Ableton Live 6 - Have it your way with Live’s mixer
By Craig Anderton | Thu,11 Oct 2007
Steps
- To change channel width, click on the line to the right of the track name; the cursor turns into a bracket. Drag left to decrease width, right to increase. To change channel height, click on the splitter line above an audio channel’s fader (or a MIDI channel’s meter). The cursor turns into a double arrow. Drag up to raise the height, drag down to lower. When set to its narrowest width and height (as shown), all you see is a short fader and three buttons (channel active/inactive, solo, and record).
- Making the channel strip one step “wider” reveals the pan control (the numeric field to the fader’s left).
- Widening the channel strip further shows a channel peak indicator, which turns chartreuse to indicate when an overload has occurred. Click on the overload indicator to reset it.
- Dragging the channel to its maximum height extends the height of the fader and meter — good for precise level adjustments.
- Increasing a channel’s width after increasing its height shows a numeric value in the peak indicator.

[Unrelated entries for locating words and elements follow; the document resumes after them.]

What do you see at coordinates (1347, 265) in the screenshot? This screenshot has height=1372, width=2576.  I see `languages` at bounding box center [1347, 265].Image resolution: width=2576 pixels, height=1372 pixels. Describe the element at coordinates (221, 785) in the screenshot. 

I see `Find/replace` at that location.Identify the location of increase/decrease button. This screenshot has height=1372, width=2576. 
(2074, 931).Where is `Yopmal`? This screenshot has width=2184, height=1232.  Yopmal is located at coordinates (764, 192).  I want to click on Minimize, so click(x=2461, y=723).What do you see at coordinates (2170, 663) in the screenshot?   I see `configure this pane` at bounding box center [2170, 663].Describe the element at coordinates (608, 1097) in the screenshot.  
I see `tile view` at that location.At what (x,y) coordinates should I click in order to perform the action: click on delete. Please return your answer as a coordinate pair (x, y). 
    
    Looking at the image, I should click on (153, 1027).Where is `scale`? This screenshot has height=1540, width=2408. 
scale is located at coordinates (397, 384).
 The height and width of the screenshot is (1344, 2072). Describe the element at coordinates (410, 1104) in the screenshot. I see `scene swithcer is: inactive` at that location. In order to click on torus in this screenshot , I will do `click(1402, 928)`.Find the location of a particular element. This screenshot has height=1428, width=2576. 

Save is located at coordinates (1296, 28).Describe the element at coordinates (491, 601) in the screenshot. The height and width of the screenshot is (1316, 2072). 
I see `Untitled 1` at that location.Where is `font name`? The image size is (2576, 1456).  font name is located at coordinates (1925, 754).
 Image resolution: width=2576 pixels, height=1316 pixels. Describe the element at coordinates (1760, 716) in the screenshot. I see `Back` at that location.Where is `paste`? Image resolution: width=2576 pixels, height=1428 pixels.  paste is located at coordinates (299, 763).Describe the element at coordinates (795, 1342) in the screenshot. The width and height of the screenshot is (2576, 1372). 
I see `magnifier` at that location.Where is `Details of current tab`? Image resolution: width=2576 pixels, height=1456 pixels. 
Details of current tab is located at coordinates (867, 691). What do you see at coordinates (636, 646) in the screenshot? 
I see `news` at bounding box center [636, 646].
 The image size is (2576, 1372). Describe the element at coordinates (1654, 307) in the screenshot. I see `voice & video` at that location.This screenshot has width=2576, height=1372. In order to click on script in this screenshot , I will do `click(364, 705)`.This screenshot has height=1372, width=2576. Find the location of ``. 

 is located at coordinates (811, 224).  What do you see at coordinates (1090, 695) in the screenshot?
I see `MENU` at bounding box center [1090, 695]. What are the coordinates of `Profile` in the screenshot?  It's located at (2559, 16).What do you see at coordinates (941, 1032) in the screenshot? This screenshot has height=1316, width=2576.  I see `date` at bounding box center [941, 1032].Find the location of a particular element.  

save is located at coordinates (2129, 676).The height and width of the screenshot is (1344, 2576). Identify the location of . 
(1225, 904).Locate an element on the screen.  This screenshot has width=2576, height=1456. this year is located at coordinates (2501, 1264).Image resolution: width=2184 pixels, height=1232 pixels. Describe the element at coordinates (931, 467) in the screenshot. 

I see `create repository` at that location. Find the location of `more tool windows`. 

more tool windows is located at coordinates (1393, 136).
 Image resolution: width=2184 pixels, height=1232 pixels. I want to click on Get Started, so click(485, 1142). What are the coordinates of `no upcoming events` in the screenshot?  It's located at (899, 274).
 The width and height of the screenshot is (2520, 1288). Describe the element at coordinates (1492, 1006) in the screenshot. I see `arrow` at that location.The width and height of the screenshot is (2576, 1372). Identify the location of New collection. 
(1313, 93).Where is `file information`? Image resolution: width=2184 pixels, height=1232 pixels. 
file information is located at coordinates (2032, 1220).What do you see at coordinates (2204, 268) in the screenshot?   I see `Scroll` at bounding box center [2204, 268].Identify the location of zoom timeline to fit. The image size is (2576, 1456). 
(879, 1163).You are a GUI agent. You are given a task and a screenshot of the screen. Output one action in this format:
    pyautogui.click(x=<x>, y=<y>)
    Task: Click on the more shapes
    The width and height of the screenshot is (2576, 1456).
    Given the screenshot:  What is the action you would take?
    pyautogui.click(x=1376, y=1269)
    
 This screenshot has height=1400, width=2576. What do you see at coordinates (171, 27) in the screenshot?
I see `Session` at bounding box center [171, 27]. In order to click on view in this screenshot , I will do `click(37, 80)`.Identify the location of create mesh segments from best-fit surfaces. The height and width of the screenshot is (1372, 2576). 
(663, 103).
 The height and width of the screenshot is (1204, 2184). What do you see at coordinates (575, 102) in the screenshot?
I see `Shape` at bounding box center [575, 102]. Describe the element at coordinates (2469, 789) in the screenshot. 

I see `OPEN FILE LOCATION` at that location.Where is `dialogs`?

This indicates how much the track’s highest peak is above, or below, 0. Also, a rectangular field opens up to show a numeric value for the fader setting.
- Widening the channel even more turns the pan field into a knob; rotating the knob displays its numeric value in the lower left part of the status bar.
- Extending the width further shows meter/fader calibrations.
- Use the buttons toward the mixer’s lower right to show/hide various sections (sends, delay, crossfader, etc.).
Tips
- The narrow width in step 1 allows parsing level/pan settings quickly, and lets you fit lots of tracks on the screen.
- Changing width also affects the send controls. With a strip at its narrowest, the send controls aren’t visible. Increasing the width shows the sends as fields with numericals, and increasing further turns the fields into controls.
- When the overload indicator circle is white, the signal has not gone above 0 for that channel since playback began.